Il ministro della Salute Roberto Speranza (LeU) il 12 agosto ha scritto su Facebook che in quella data è stato superato «il 70 per cento di persone vaccinabili che hanno avuto almeno la prima dose».

L’affermazione è corretta. Vediamo i dettagli.

La percentuale di vaccinabili che ha avuto almeno la prima dose

Le persone ad oggi vaccinabili in Italia sono, generalmente, tutte quelle con 12 anni o più di età (non consideriamo nel conteggio chi si trova in condizioni eccezionali che sconsigliano la vaccinazione, ad esempio a causa di specifiche allergie, gravi patologie e via dicendo). Si tratta di una platea pari a circa 53 milioni e 385 mila individui (53.385.343).

Le persone che hanno ricevuto almeno la prima dose, alle 6 del mattino del 12 agosto, erano quasi 37 milioni e 800 mila (37.792.217).

Facendo la proporzione, risulta in effetti che è stato vaccinato il 70,8 per cento della popolazione vaccinabile. Dunque Speranza dà un dato corretto.

La percentuale di vaccinabili che ha ricevuto due dosi (o dose unica)

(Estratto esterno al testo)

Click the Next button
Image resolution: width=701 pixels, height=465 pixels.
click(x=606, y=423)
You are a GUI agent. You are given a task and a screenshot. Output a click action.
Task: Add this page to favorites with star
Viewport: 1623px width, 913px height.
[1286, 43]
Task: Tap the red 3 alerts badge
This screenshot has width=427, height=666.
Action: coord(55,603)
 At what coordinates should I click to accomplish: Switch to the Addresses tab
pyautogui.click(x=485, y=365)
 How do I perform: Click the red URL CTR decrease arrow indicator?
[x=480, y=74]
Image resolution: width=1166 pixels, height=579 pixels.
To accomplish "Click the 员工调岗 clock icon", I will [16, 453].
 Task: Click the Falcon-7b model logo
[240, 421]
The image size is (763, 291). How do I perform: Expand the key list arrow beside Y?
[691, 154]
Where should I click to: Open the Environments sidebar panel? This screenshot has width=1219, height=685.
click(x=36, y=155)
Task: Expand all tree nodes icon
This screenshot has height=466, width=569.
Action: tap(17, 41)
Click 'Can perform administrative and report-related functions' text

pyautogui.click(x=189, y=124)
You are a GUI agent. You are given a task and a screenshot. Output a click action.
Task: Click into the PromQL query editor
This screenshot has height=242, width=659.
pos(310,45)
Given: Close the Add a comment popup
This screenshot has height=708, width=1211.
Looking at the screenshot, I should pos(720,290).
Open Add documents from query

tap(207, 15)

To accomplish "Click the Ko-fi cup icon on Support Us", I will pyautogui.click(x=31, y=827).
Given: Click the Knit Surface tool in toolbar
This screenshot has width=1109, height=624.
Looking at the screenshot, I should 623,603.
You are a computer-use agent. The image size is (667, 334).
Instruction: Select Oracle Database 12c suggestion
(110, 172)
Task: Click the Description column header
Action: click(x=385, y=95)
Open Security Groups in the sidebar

Per completezza possiamo dire che le persone che hanno ricevuto due dosi di vaccino (o la dose unica, col vaccino di Johnson&Johnson) erano, sempre alle 6 del mattino del 12 agosto, poco più di 35 milioni e 128 mila (35.128.774).

Dunque ha completato il ciclo vaccinale il 65,8 per cento della popolazione vaccinabile.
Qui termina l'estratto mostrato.